Recopiez le passage du texte sur les polyglottes en commençant par « Quelques critères communs » et en allant jusqu'à « leur sera consacré) ».

### LE TEXTE
##########

Pour Tim Doner, également un jeune hyperpolyglotte qui parle plus de 20 langues, si la maîtrise parfaite devait être le critère, personne ne serait même considéré compétent dans sa propre langue !

Quelques critères communs aux polyglottes qui se considèrent comme tels

Finalement, en réfléchissant à qui peut être considéré polyglotte, ces éléments supplémentaires apparaissent en observant les polyglottes célèbres et les polyglottes de tous les jours qui se reconnaissent eux-mêmes comme tels :

  • le polyglotte est surtout quelqu’un qui se reconnaît avant tout comme tel et l’importance d’être reconnu par les autres semble relative
  • le polyglotte apprend de manière consciente et intentionnelle, ce qui le distingue de ceux qui sont nés ou ont évolué naturellement dans un contexte multilingue et qui ont appris plusieurs langues de manière « non intentionnelle », presque « accidentelle »
  • le polyglotte apprend les langues pour le plaisir, pour le « fun » plutôt que par obligation : cette notion revient chez tous les hyperpolyglottes célèbres (le prochain volet leur sera consacré)
  • le polyglotte fait essentiellement de l’auto-apprentissage
  • les polyglottes développent chacun leur propre méthode d’apprentissage (la méthode FLR de McCormick en 6 étapes, le « full circle » pour Lucas Lampariello qui parle 10 langues …)

##########

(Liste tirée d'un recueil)
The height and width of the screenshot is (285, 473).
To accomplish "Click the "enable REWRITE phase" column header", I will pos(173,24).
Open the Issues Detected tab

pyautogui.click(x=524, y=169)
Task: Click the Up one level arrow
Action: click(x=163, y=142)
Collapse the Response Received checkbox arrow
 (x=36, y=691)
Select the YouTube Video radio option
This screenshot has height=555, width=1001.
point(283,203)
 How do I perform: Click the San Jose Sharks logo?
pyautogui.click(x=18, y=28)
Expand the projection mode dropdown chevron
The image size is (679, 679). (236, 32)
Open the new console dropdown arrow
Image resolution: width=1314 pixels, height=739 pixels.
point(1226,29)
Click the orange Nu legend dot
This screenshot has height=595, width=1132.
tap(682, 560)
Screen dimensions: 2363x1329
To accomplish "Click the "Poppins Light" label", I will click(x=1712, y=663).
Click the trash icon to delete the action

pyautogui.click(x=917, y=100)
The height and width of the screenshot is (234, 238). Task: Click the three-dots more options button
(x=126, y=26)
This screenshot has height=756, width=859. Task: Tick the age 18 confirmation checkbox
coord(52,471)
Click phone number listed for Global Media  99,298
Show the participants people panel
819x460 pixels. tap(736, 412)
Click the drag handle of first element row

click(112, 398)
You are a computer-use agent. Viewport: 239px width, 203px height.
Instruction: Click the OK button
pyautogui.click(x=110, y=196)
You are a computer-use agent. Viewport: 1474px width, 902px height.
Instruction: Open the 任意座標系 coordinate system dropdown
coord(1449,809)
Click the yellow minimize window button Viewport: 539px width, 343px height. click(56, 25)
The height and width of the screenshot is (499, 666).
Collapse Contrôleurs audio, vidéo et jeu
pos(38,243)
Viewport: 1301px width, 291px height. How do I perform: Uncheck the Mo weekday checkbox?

##########

### LA RÉPONSE
Quelques critères communs aux polyglottes qui se considèrent comme tels

Finalement, en réfléchissant à qui peut être considéré polyglotte, ces éléments supplémentaires apparaissent en observant les polyglottes célèbres et les polyglottes de tous les jours qui se reconnaissent eux-mêmes comme tels :

  • le polyglotte est surtout quelqu’un qui se reconnaît avant tout comme tel et l’importance d’être reconnu par les autres semble relative
  • le polyglotte apprend de manière consciente et intentionnelle, ce qui le distingue de ceux qui sont nés ou ont évolué naturellement dans un contexte multilingue et qui ont appris plusieurs langues de manière « non intentionnelle », presque « accidentelle »
  • le polyglotte apprend les langues pour le plaisir, pour le « fun » plutôt que par obligation : cette notion revient chez tous les hyperpolyglottes célèbres (le prochain volet leur sera consacré)